Believe, take a step and proceed: a 6-day race experience
In April 2022, Susan Marshall ran the Sri Chinmoy Self Transcendence 6 day race. At the end of the fifth day, she had sat in second place, 16 miles behind the lead runner. But, on the last day of racing, she managed to complete an astonishing 84 miles, to win the race with a total of 442 miles. This is Susan’s report of her experience.
The first time I did well in a multi-day race, I felt that it was a gift from God. My expectations of what I thought I might achieve were shattered, well beyond my training and experience. It came out of the blue and presented itself to me, something I had never wanted, asked for, or needed – a hand shunting me in this direction, an illumined marker on the picture of my being, a little x on the map of what might lead me towards peace and happiness. From here, I began to equate my success in running with my worthiness as a human being. If I was doing well it meant some higher force was supporting me, validating me. This wasn’t a terrible litmus test of life, after all, if you’re doing well in one area, it tends to flow into other areas as well, but assuming a perpetual correlation leads to expectation, and in my case, despair when my body bucked under pressure.

# [Record excerpts]

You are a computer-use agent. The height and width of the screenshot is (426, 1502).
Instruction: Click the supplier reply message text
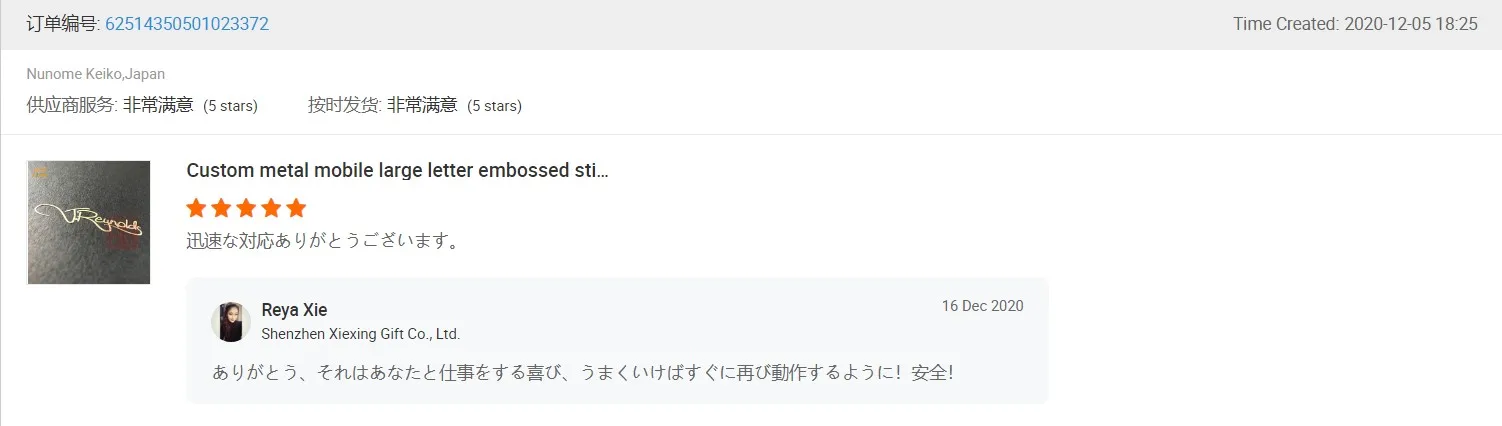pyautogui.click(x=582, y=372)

* * *

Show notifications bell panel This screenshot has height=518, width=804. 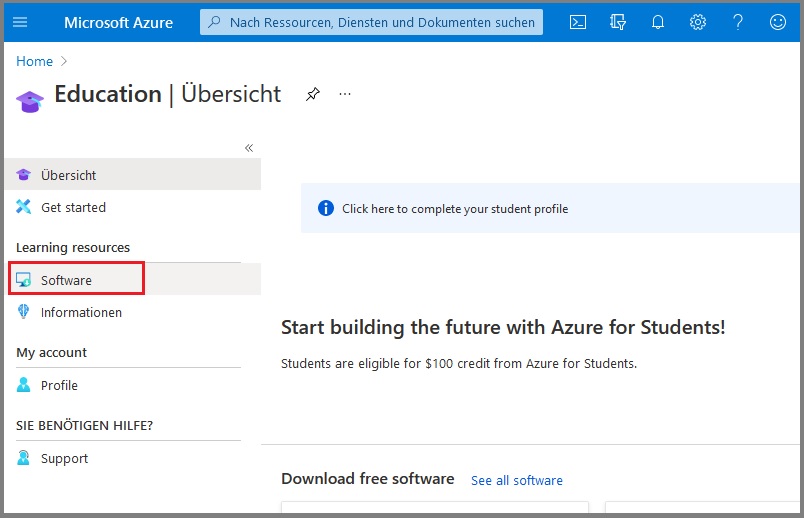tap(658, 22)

==

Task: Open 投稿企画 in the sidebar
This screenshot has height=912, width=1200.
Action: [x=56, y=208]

# [Parts of the exercise]
A: Reproduce the part of the 6-day race report between "Believe, take a" and "of her experience.", inclusive.
B: List every distance in miles that the 6-day race report gives.
C: Resume the 6-day race report from its last sentence and carry it forward.
None of the material has any bearing here.

# [Results by task]
A:
Believe, take a step and proceed: a 6-day race experience
In April 2022, Susan Marshall ran the Sri Chinmoy Self Transcendence 6 day race. At the end of the fifth day, she had sat in second place, 16 miles behind the lead runner. But, on the last day of racing, she managed to complete an astonishing 84 miles, to win the race with a total of 442 miles. This is Susan’s report of her experience.

B: 16 miles, 84 miles, 442 miles

C:
This year's race was a little different. The night before it began, I went to meditate at Aspiration-Ground, our meditation garden in New York where we used to meditate with Sri Chinmoy, and stood in front of the portrait of Sri Chinmoy that stands at the entrance. Normally meditation takes a concentrated effort from me, but occasionally I get a reminder that there is something beyond me, the thing I am trying to reach, that really powers my meditation. In that moment I felt God’s Immortal Peace. It was above all human deeds, all human acceptance of light. Whether or not the Earth was receptive to it was inconsequential. The mind that believes in crime and punishment, karma and retribution demand a slower process than that which came from this source. This mind looks for repentance before forgiveness, worthiness before favour, yet somehow hopes for a miracle. It longs for something that will grant it what it can’t reach, restore what it has lost and broken. The Grace simply was, and it was waiting there for anyone with the aspiration to reach out and touch it. And I felt that all of the runners at this race, who dared to come after the travel bans and social drought of 2021, however they ran, were a part of something divine, illumining, and special – a new hope.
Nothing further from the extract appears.